Multi-point scanning confocal Raman spectroscopy for accurate identification of microorganisms at the single-cell level

Raman spectroscopy has been widely used for microbial analysis due to its exceptional qualities as a rapid, simple, non-invasive, reproducible, and real-time monitoring tool. The Raman spectrum of a cell is a super-position of the spectral information of all biochemical components in the laser focus. In the case where the microbial size is larger than the laser spot size, the Raman spectrum measured from a single-point within a cell cannot capture all biochemical information due to the spatial heterogeneity of microorganisms. In this work, we have proposed a method for the accurate identification of microorganisms using multi-point scanning confocal Raman spectroscopy. Through an image recognition algorithm and the control of a high-precision motorized stage, Raman spectra can be integrated at one time to measure the multi-point biochemical information of mi-croorganisms.

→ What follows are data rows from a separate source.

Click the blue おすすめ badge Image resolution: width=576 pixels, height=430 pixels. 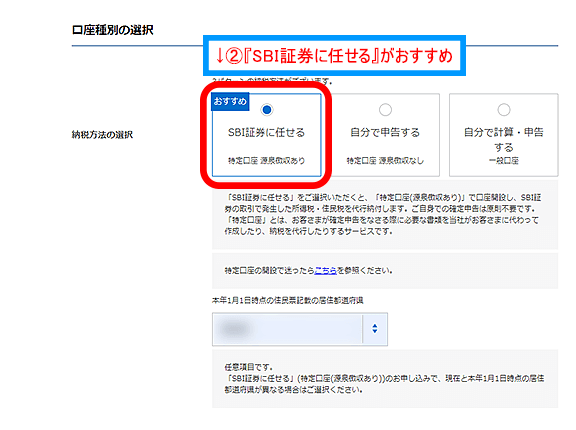click(x=230, y=101)
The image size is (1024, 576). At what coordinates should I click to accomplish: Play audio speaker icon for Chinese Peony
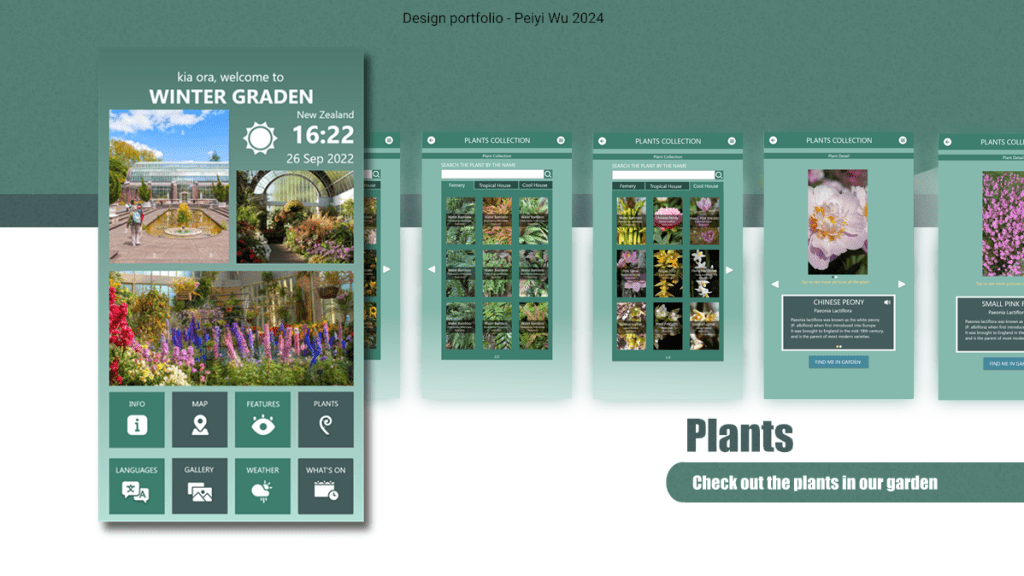coord(887,302)
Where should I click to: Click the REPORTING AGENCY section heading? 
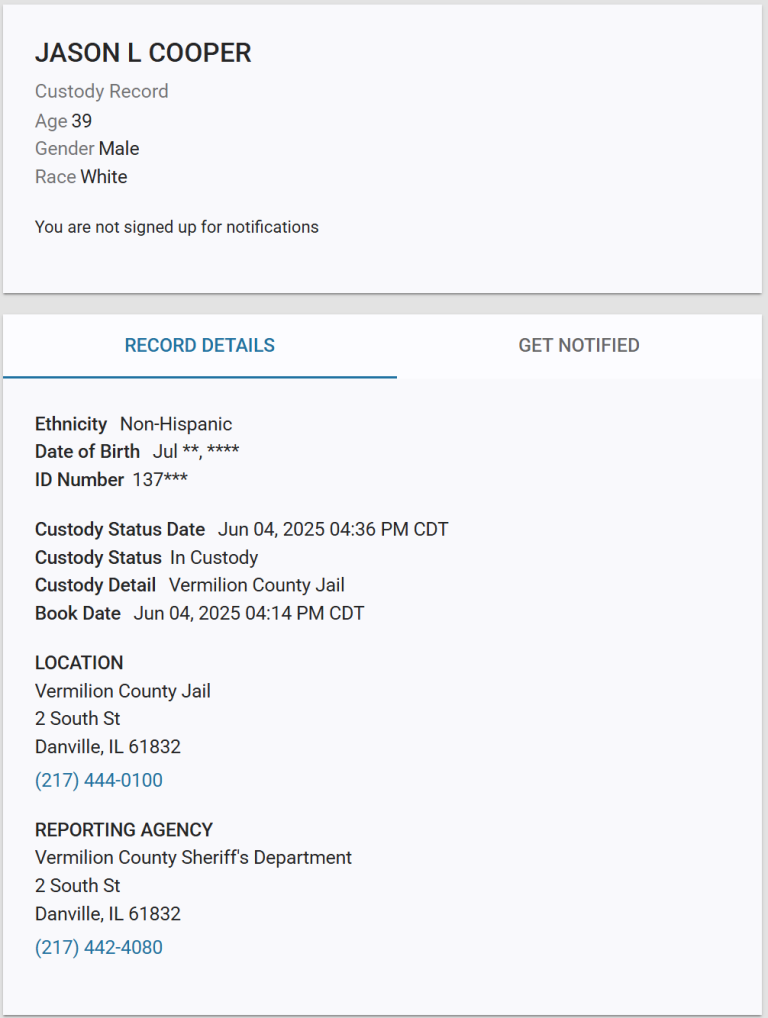(124, 830)
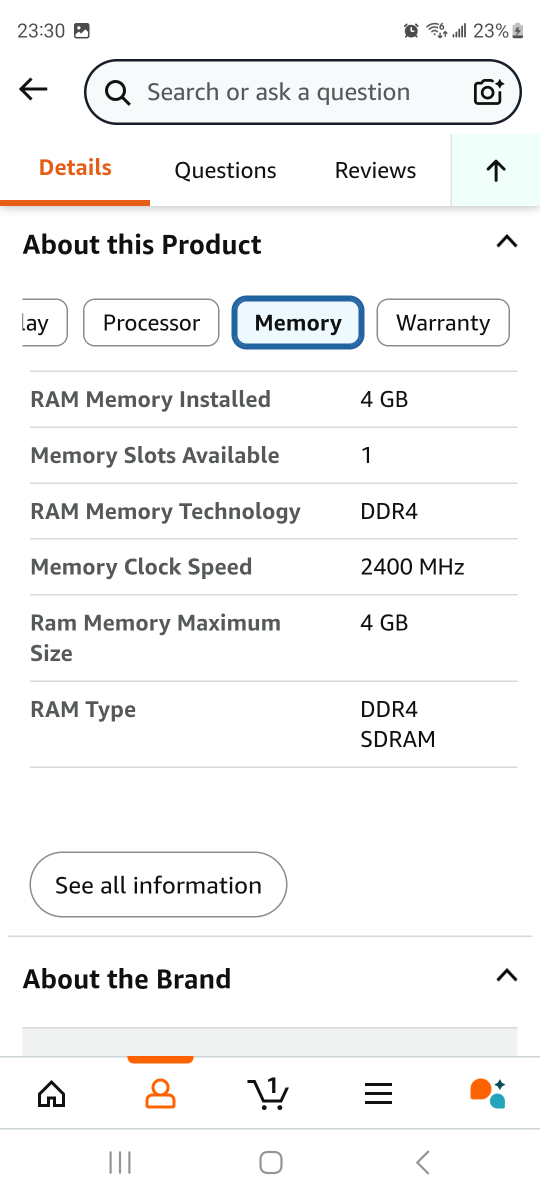540x1200 pixels.
Task: Collapse the About the Brand section
Action: click(507, 976)
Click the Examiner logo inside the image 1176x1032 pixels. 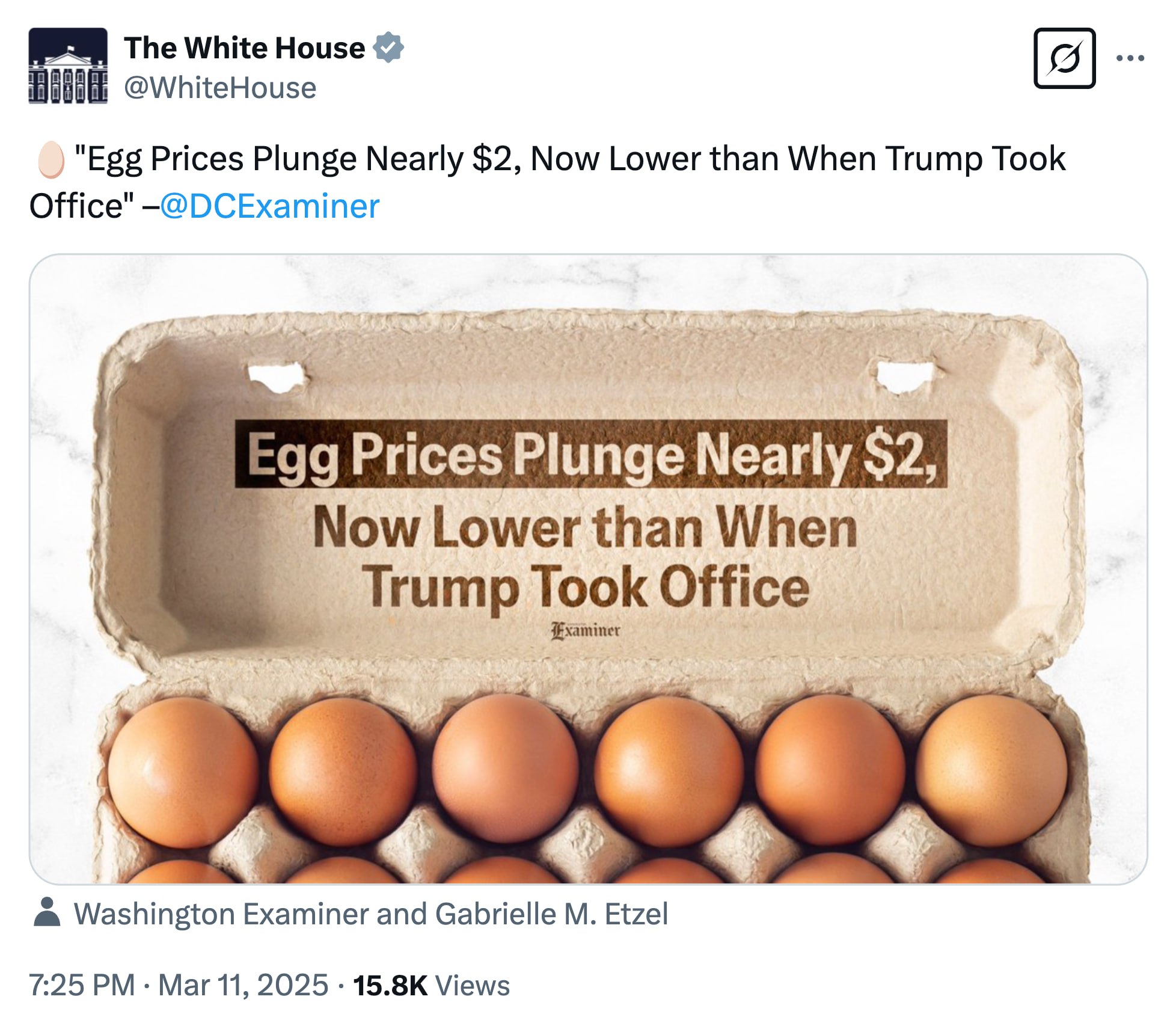586,631
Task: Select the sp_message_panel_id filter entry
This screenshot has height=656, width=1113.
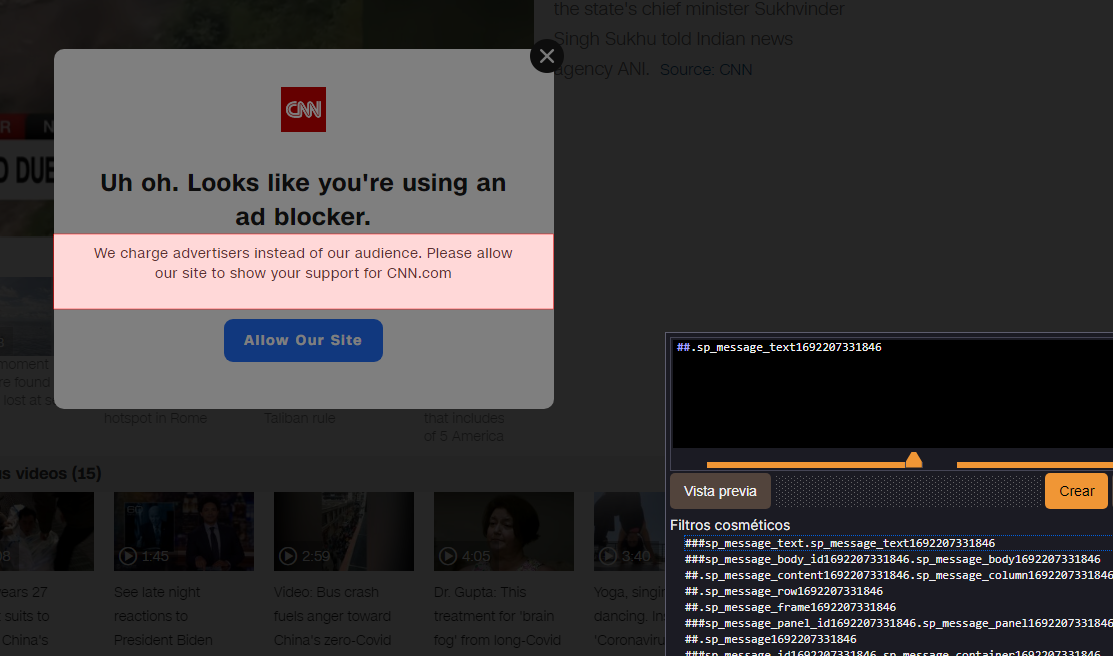Action: tap(890, 622)
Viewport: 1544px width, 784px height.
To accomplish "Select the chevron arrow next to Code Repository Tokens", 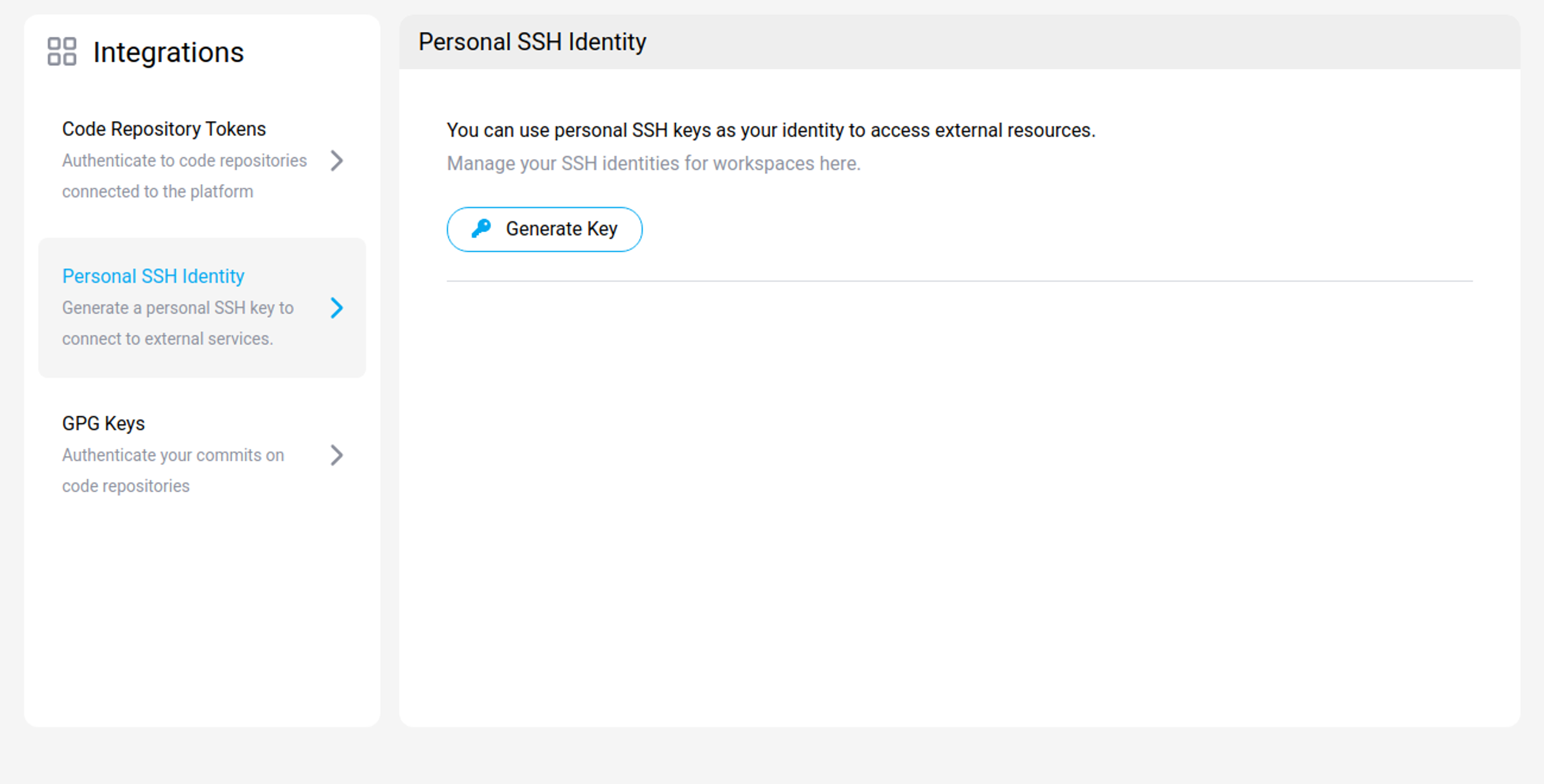I will tap(338, 160).
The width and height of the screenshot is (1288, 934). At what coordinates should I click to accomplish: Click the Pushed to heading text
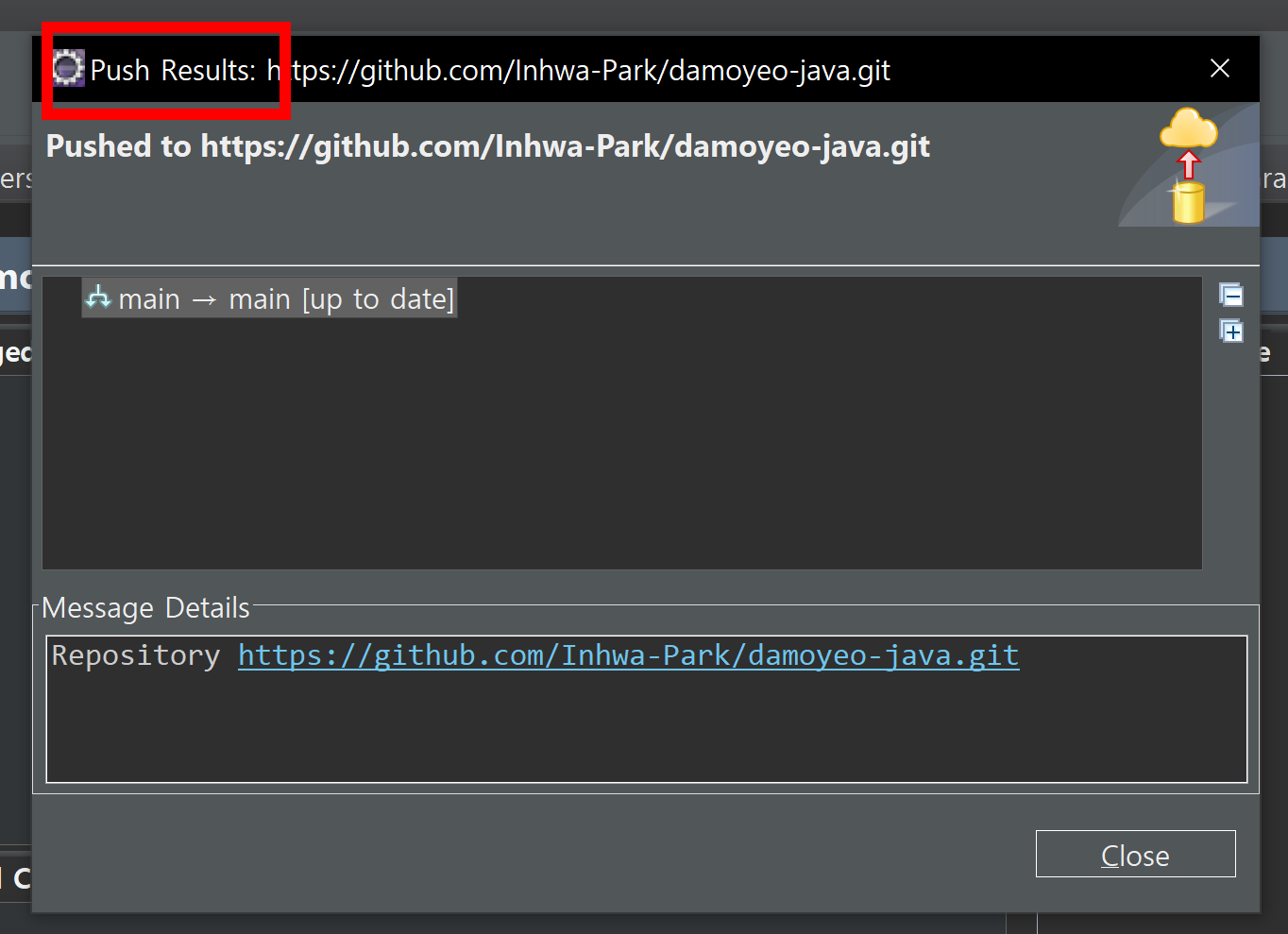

This solves the problem that the measured single microbial cells are of different sizes, and the laser spot of the confocal Raman system is not easy to change. Here, the single-cell Raman spectra of three Escherichia coli and seven Lactobacillus species were measured separately. The commonly used supervised classification method, support vector machine (SVM), was applied to compare the data based on the single-point spectra and multi-point scanning spectra. Multi-point spectra showed superior performance in terms of their accuracy and recall rates compared with single-point spectra. The results show that multi-point scanning confocal Raman spectra can be used for more accurate species classification at different taxonomic levels, which is of great importance in species identification.